IN his landmark Review of Civil Justice Costs published earlier this year Lord Jackson devoted a whole chapter to the nascent market in third-party litigation funding, the practice where funders are prepared to back legal claims in exchange for a share of the spoils.
This has been historically regarded by courts as unlawful, but Jackson opened the door for it, writing: “I remain of the view that, in principle, third-party funding is beneficial and should be supported”. That endorsement sounded a somewhat ambivalent note in the context of a wider package of recommendations including a strong case made for contingency fees and wholesale reform of conditional fee agreements by scrapping the recovery of success fees and after-the-event insurance premiums. But third-party funding could be about to boom.
Tom Custance, head of dispute resolution at the City firm Fox Williams LLP says that third-party funding is “the point at which the law meets the worlds of business and finance” and that “the prospect of a vibrant funding market has huge opportunities and some threats for the business community.” Under the Legal Services Act the legal profession is going through its own version of the Big Bang experienced by the City in the 1980s. “The question remains where third-party funding will take root in this newly liberalised legal service market,” continues Custance.
The third-party funding industry is very much in its infancy with the oldest UK funder less than 10 years old and the leading ruling of Arkin – where the appeal judges endorsed funding but held funders should be exposed to liability for costs – only dating back to 2005. However there are now some 19 potential funders as listed in the Law Society magazine Litigation Funding. That number shot up by 20 per cent in light of the Jackson review.

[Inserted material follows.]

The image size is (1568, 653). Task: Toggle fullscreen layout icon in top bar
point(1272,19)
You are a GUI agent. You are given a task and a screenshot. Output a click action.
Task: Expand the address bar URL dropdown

Growing numbers of funders haven’t yet translated into a significant upsurge in activity. According to the Civil Justice Council (CJC), since third-party funding’s emergence in England and Wales no more than 100 cases have been funded in this way. Robert Musgrove, who left his post as chief executive of the CJC over the summer, reckons that that number has gone up slightly. “One of the things that I’ve sensed from some of the funders coming into the market is that they have been more nervous than the funding behind it. There is a lot of money behind it, more than the funders appear prepared to risk.” Musgrove describes the industry as in “pioneering stage” with “those pioneers trying to find their place in the market”.
“Just because you haven’t heard about it, doesn’t mean that it’s not going on,” says Susan Dunn, who set up Harbour Litigation Funding in December 2007 after co-founding IM Litigation Funding in 2002; adding that “a lot of the cases that we fund have been confidential”. Harbour has recently raised a £60m fund (having targeted £50m) and claims to have looked at a total of 375 cases.
“We fund about 8 per cent of what we see because we find that they do not fulfil one of our criteria,” she adds. “The benefits of promoting access to justice for individual or corporate clients who can’t afford to pay legal fees or, indeed, those who would rather hedge the financial exposure of litigation by involving a funder are huge though,” reckons Tom Custance, adding that the prospect of third-party funding fuelling unmeritorious legal activity is unlikely in commercial cases because funders will only back those cases with a strong chance of success. There needs to be “a process of education both for business and indeed for the legal profession,” he adds.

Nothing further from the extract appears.